↓
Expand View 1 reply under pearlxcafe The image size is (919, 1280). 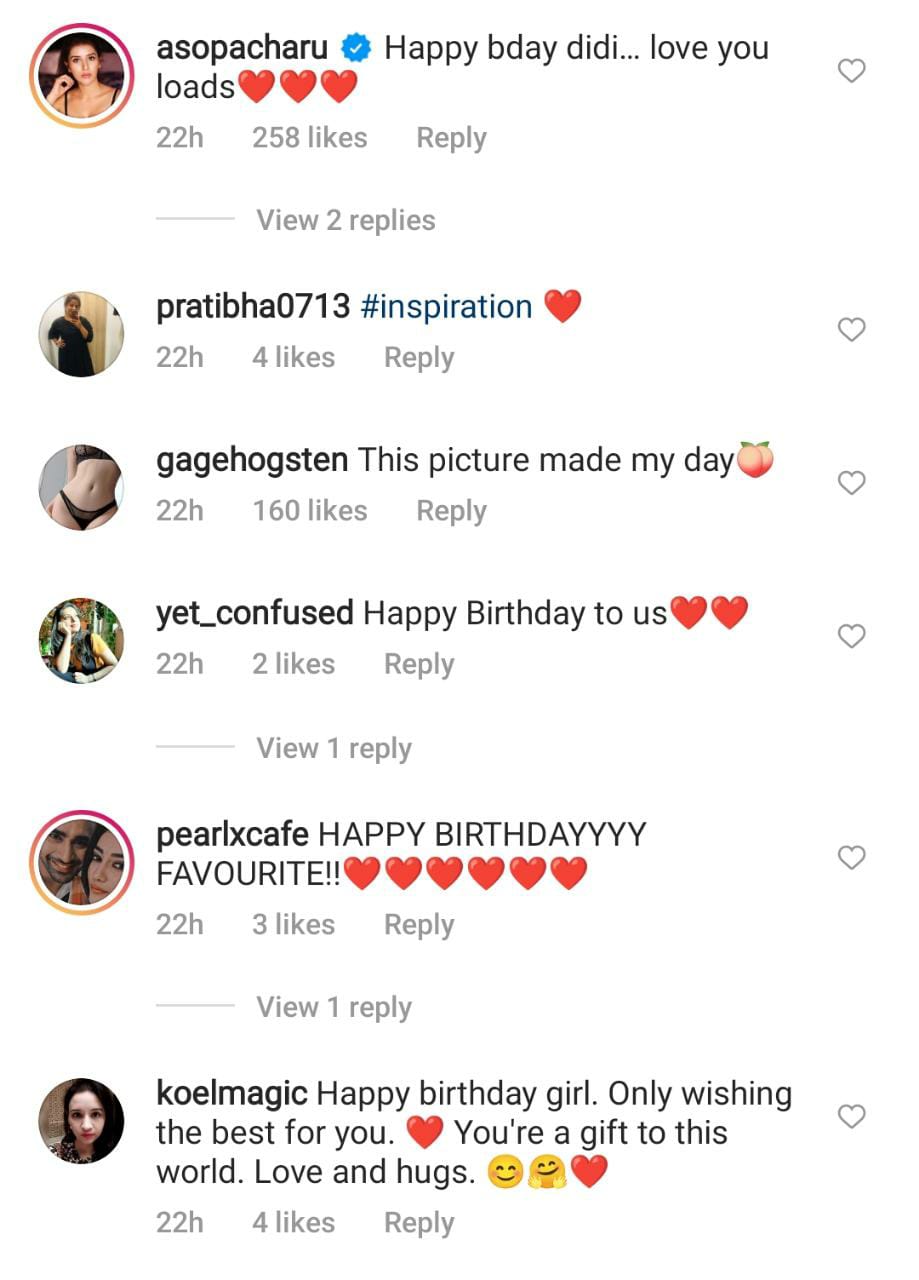tap(333, 1007)
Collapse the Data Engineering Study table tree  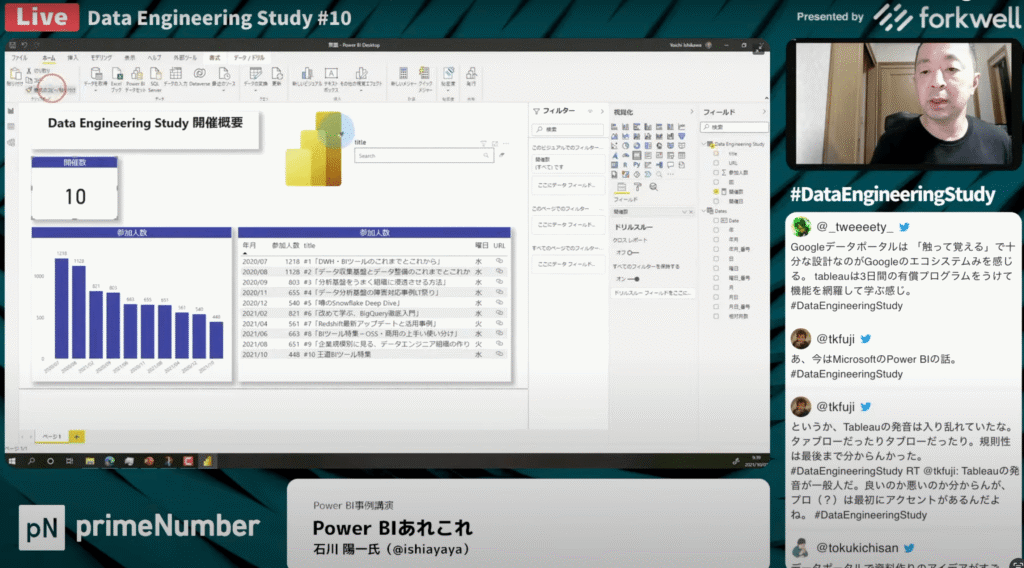703,144
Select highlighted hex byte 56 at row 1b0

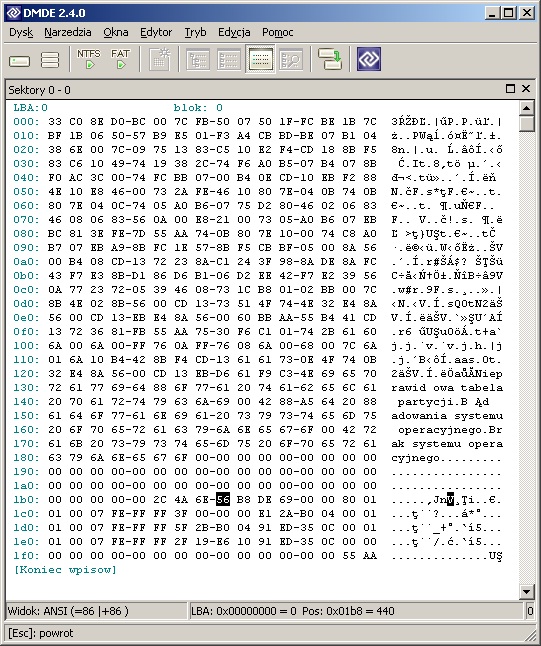tap(223, 500)
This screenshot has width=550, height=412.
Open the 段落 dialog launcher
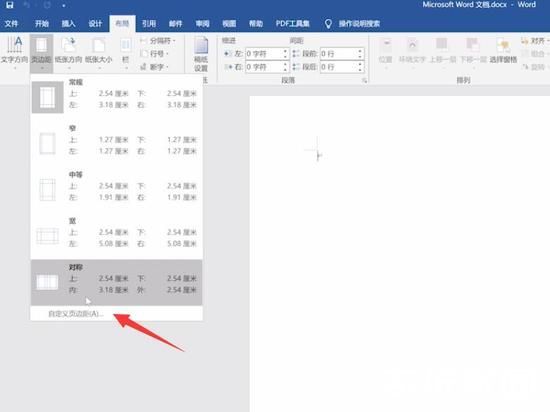[364, 81]
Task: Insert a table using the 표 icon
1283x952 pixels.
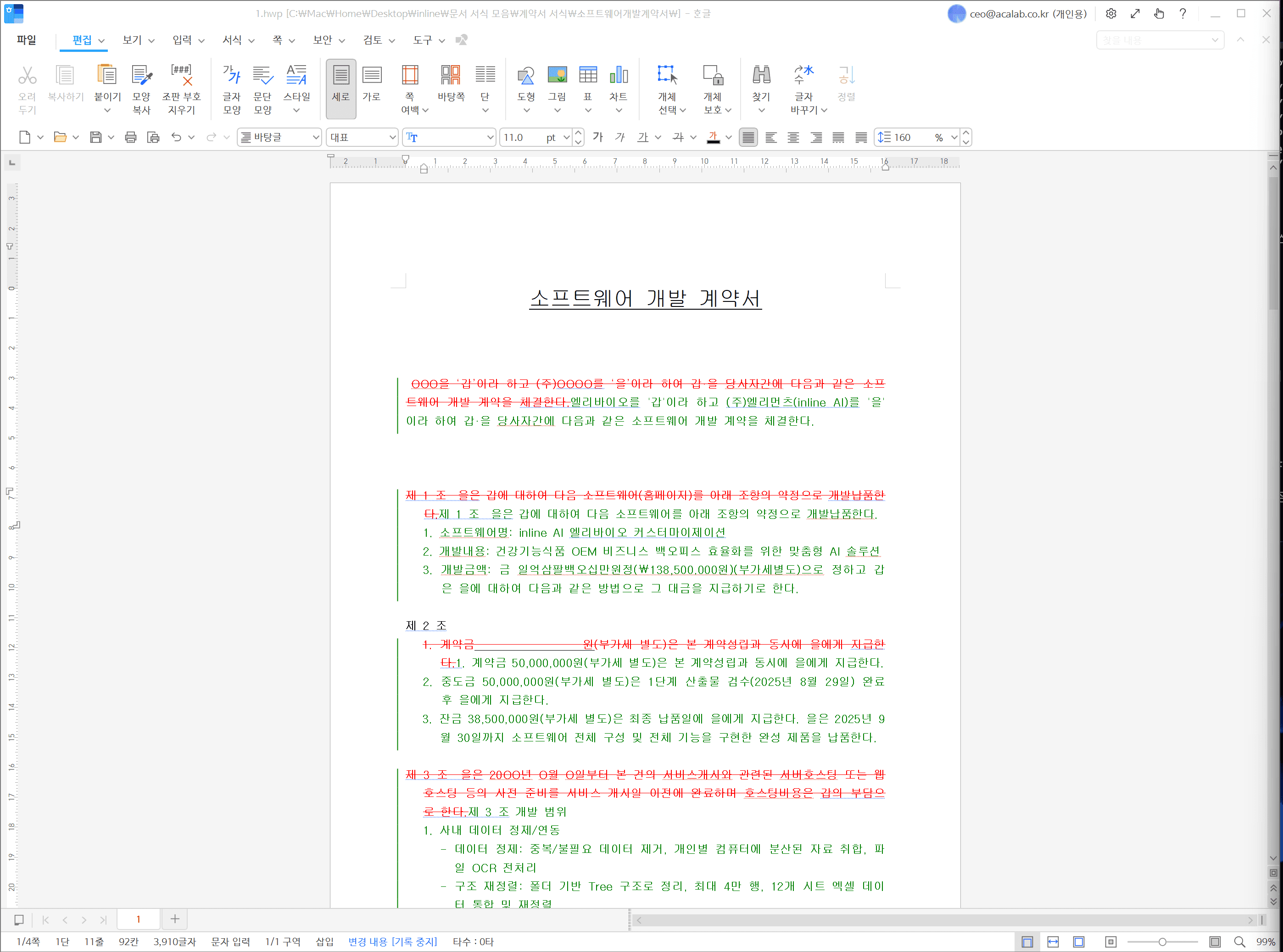Action: click(588, 84)
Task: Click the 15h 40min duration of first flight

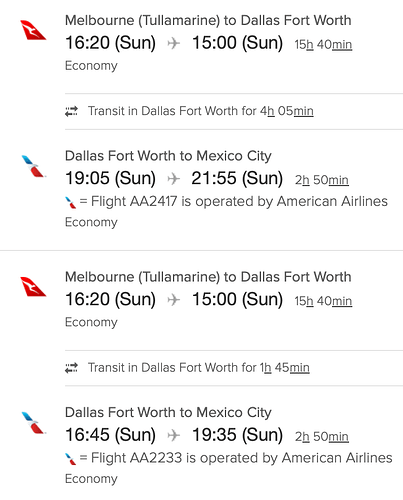Action: [323, 44]
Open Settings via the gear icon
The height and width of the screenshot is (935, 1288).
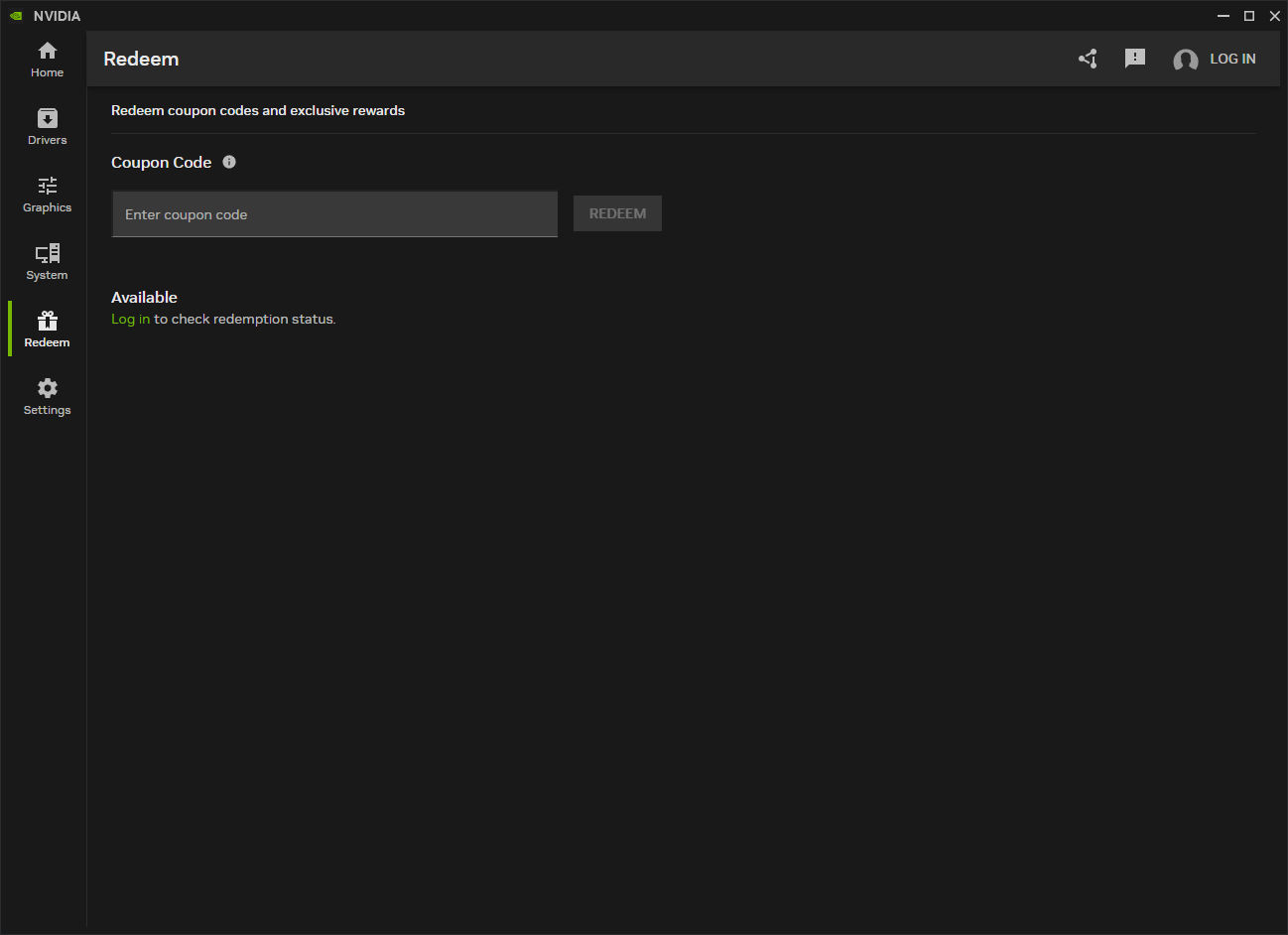pos(47,388)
↑
Gather every line of the records above that contains the string "screenshot", matching uppercase and lowercase letters exactly.

— RESULT —
This screenshot has width=550, height=412.
The height and width of the screenshot is (935, 1288).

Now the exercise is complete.